> EXERCISE PROMPT
All the lines below need to be output exactly, apart from any images.

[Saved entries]
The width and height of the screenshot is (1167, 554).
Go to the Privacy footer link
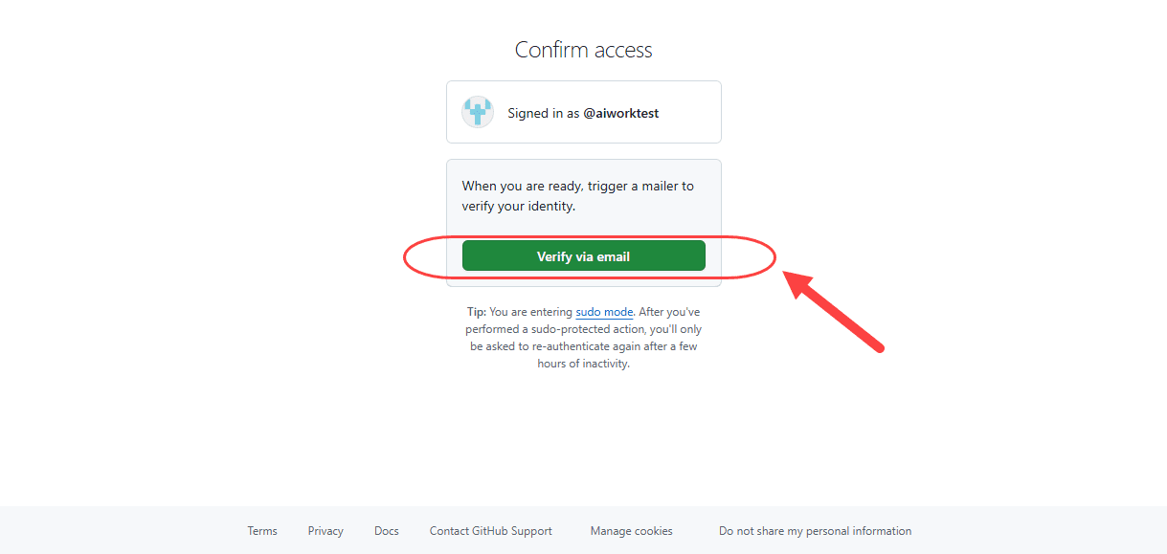(x=325, y=531)
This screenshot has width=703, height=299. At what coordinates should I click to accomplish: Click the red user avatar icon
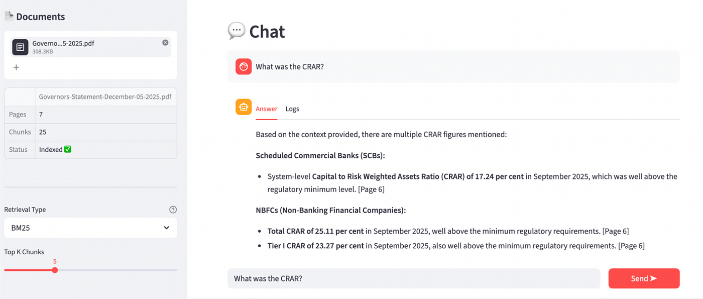coord(244,66)
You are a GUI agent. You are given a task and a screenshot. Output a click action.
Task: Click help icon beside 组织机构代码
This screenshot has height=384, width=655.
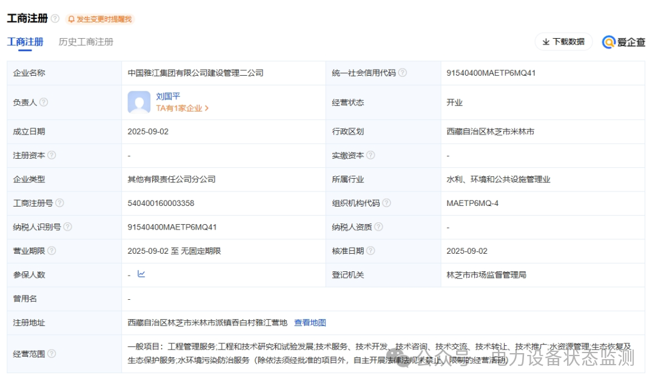click(x=386, y=203)
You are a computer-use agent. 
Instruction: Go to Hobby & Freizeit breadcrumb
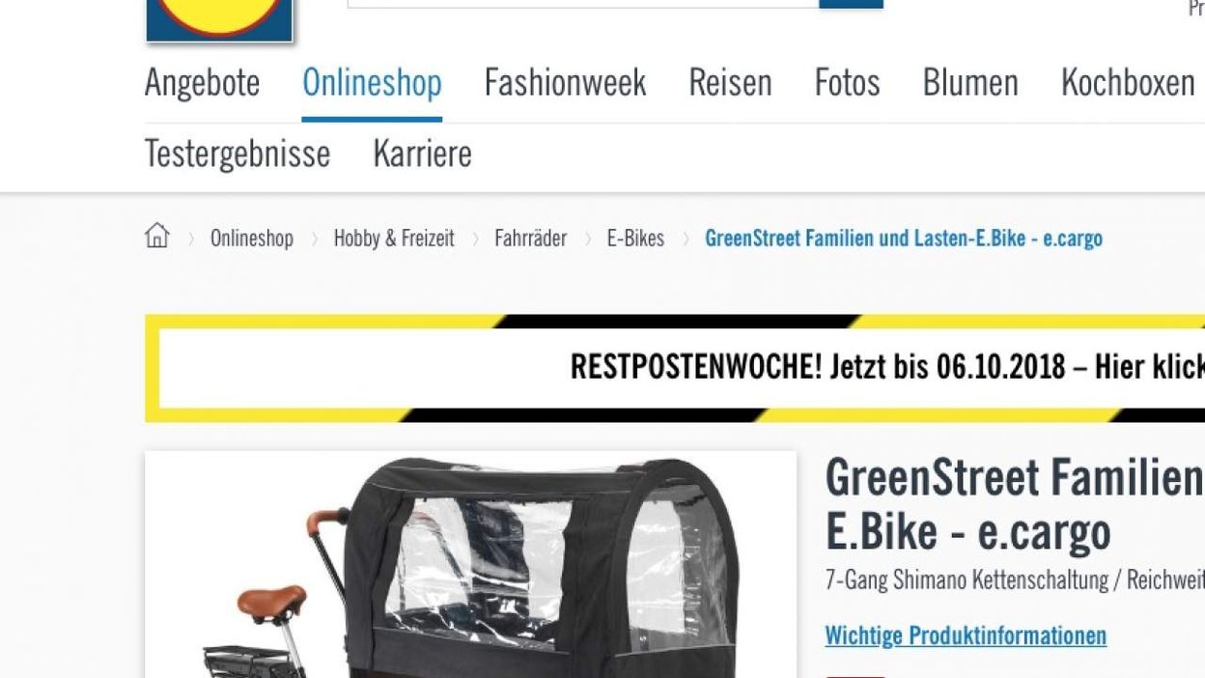(394, 239)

> PROBLEM SOLUTION
The width and height of the screenshot is (1167, 554).
Go to the Privacy footer link
(x=325, y=531)
This screenshot has width=703, height=299. At what coordinates should I click to accomplish: Click the red user avatar icon
coord(244,66)
You are a GUI agent. You are given a task and a screenshot. Output a click action.
Task: Click help icon beside 组织机构代码
This screenshot has height=384, width=655.
click(x=386, y=203)
You are a computer-use agent. 
Instruction: Go to Hobby & Freizeit breadcrumb
(394, 239)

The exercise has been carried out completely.